Your objective → Provide the number of lines of the records that include "heading", with no other content.

START Supplied entries

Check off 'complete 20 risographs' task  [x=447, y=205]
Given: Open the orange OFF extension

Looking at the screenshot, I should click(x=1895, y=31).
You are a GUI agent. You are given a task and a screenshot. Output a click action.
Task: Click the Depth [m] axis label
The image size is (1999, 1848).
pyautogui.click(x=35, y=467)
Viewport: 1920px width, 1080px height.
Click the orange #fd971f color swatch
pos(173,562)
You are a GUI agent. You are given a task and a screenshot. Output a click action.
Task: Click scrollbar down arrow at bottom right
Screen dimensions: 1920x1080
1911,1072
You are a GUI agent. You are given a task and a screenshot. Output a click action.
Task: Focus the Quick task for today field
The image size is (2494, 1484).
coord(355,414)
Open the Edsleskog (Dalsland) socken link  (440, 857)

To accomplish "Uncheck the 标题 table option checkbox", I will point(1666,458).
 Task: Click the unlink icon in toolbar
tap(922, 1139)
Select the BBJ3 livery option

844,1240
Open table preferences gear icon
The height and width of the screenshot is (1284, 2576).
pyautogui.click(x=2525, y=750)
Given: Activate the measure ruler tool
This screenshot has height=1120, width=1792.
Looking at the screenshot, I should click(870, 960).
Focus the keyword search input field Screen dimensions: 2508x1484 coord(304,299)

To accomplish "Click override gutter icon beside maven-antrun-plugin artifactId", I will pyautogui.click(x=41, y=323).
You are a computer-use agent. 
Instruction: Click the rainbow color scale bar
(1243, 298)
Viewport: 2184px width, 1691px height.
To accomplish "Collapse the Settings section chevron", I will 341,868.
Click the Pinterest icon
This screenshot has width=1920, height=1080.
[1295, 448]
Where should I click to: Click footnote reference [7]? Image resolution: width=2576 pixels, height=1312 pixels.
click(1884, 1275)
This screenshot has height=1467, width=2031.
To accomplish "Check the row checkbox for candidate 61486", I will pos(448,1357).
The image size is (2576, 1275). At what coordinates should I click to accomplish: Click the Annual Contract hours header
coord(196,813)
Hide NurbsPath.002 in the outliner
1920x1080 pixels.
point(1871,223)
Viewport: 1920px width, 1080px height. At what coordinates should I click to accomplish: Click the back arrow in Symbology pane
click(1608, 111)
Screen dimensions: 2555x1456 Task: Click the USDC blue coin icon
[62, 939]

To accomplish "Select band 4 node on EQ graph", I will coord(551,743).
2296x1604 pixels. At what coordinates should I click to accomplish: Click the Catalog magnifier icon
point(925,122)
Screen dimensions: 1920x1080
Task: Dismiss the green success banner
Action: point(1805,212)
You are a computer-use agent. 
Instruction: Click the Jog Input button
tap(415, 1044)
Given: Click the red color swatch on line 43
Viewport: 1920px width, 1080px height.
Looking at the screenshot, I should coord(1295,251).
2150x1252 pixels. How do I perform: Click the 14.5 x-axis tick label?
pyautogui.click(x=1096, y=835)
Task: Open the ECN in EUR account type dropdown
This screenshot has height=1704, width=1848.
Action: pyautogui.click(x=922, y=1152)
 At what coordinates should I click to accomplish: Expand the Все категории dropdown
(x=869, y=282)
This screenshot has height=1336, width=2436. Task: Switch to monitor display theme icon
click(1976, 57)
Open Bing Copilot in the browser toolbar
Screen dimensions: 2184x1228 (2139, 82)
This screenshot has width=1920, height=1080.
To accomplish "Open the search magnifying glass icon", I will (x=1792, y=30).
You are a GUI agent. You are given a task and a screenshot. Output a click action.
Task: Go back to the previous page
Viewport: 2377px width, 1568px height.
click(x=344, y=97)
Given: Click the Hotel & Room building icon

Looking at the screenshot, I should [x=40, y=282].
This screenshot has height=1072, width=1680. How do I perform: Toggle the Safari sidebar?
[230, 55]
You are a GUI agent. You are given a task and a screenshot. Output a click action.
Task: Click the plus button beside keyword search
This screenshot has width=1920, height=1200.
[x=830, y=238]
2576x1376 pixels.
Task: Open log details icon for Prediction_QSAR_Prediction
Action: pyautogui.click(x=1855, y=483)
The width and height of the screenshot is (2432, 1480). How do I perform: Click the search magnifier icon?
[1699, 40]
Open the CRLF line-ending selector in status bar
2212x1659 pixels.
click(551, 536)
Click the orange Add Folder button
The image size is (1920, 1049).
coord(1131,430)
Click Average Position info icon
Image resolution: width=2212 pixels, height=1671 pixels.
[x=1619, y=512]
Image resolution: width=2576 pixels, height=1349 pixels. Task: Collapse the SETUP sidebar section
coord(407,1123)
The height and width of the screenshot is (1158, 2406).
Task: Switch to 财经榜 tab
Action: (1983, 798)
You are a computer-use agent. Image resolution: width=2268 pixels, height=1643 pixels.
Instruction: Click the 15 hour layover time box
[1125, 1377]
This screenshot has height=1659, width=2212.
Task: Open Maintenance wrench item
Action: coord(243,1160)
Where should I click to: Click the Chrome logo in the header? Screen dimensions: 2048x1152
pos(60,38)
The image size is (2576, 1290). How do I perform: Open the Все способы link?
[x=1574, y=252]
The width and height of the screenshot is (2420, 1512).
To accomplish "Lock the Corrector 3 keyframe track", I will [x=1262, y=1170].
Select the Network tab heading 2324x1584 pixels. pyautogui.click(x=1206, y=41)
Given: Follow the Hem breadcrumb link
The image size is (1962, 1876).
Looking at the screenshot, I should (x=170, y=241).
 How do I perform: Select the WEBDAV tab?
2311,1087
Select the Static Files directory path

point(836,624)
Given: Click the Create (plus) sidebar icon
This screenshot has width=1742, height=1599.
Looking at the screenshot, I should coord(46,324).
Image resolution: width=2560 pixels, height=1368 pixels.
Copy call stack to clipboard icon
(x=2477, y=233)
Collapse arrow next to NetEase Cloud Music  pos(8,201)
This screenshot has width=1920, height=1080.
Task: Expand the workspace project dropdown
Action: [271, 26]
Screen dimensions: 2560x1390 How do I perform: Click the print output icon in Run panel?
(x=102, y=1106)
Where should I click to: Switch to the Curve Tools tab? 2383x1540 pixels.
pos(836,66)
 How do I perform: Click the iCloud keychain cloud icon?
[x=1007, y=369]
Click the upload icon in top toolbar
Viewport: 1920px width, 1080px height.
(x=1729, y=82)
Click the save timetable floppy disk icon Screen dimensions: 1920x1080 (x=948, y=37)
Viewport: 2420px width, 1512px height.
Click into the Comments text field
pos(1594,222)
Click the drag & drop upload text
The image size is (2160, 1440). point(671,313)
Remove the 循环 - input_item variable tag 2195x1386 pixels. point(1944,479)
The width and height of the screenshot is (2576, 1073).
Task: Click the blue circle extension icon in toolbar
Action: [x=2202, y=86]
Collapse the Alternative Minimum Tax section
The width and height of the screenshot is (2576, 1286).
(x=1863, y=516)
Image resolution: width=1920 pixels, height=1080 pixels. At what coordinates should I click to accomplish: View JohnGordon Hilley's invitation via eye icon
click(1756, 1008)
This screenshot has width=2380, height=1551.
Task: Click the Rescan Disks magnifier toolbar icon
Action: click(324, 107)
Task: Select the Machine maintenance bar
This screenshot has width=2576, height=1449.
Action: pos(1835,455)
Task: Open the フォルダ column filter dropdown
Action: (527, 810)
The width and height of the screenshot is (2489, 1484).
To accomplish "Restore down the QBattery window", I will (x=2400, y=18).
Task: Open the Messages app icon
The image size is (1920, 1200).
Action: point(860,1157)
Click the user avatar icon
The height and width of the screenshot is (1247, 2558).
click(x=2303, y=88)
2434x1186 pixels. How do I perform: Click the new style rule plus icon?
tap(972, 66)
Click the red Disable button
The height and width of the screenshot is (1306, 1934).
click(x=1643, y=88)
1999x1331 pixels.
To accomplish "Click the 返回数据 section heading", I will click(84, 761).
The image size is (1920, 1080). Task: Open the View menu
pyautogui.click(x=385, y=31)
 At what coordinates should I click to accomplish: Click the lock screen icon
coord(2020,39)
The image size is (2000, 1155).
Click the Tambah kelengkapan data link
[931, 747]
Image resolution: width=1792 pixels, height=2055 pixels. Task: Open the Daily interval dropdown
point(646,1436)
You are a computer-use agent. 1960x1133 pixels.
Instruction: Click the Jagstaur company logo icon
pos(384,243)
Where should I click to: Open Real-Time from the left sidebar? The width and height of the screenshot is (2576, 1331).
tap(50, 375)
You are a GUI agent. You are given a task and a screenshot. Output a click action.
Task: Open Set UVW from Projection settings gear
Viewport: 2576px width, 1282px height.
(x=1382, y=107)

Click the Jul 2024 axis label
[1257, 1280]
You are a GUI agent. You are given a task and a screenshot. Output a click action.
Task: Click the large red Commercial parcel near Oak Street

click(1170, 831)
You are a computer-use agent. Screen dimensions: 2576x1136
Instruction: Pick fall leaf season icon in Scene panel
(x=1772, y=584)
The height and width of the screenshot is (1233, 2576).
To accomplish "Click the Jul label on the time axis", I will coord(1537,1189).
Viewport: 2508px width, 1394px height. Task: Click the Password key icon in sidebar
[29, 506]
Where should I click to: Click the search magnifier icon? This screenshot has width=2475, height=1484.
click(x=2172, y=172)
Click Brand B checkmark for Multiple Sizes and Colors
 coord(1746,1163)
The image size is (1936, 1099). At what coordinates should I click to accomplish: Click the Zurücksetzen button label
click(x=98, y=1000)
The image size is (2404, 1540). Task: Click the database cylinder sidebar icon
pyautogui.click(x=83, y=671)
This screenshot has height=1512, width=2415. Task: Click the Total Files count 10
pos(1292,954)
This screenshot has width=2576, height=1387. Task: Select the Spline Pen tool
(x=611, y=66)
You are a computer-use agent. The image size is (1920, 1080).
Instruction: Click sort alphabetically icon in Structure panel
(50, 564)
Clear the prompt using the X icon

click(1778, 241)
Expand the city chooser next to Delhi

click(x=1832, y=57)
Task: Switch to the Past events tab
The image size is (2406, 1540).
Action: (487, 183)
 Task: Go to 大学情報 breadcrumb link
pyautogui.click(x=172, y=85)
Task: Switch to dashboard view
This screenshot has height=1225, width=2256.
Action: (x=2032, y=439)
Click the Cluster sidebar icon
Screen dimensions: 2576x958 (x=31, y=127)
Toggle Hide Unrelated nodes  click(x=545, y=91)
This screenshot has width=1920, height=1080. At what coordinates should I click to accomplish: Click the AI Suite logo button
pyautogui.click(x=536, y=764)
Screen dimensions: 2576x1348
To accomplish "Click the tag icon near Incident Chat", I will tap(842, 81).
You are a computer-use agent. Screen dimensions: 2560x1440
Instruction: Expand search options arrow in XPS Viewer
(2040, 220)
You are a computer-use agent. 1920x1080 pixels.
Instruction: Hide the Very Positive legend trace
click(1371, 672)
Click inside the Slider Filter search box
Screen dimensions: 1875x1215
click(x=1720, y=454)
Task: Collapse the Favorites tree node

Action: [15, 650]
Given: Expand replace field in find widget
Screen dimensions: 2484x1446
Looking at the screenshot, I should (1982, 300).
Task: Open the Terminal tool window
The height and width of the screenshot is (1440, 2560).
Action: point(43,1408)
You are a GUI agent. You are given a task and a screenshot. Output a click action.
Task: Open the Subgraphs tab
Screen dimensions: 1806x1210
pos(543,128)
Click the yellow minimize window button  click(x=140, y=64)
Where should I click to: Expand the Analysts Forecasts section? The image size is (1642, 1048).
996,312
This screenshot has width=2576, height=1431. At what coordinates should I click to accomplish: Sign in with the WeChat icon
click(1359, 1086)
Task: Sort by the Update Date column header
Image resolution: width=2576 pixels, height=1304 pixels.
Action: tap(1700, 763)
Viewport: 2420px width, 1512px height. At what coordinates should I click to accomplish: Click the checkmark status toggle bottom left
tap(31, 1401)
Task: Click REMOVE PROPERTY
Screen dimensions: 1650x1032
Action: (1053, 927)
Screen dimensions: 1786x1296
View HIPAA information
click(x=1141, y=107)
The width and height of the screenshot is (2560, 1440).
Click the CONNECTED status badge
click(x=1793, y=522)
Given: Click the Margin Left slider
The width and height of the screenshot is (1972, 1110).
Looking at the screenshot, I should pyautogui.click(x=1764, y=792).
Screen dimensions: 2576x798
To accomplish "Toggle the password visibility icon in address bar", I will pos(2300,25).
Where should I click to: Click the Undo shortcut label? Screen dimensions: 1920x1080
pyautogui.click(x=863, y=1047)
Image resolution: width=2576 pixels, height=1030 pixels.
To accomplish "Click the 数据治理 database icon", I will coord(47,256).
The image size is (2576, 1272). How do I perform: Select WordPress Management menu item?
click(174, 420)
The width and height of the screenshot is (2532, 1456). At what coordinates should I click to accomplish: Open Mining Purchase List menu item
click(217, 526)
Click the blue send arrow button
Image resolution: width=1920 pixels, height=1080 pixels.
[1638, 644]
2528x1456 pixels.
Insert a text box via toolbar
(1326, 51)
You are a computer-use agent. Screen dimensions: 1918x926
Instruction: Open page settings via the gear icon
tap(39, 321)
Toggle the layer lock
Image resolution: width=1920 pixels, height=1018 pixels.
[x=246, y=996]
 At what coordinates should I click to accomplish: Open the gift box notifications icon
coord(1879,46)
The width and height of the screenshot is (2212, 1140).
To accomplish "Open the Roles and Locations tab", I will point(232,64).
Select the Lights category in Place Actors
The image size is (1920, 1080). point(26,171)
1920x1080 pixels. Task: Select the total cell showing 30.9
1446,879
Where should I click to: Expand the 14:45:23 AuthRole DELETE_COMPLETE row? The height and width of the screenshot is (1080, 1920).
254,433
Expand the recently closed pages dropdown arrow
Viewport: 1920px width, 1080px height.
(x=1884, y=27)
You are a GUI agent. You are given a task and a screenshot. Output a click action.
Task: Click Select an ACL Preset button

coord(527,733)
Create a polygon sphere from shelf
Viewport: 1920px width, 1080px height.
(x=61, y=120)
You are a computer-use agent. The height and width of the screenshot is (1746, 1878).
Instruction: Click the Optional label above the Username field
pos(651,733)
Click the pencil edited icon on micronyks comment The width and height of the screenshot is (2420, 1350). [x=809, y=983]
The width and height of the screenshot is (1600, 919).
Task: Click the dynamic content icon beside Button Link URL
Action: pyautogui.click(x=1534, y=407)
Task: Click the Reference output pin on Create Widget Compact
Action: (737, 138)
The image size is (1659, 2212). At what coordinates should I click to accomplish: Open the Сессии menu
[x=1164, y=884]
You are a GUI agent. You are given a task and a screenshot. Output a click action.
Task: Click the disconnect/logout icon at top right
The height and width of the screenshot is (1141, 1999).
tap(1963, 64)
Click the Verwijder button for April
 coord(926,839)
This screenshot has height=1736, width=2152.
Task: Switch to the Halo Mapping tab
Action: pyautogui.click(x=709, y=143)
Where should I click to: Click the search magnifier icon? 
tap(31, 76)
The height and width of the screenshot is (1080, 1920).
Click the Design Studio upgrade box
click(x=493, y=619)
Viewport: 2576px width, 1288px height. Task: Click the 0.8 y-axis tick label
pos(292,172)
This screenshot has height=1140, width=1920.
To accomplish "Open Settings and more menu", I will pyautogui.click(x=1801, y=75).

END Supplied entries

Output for this task → 2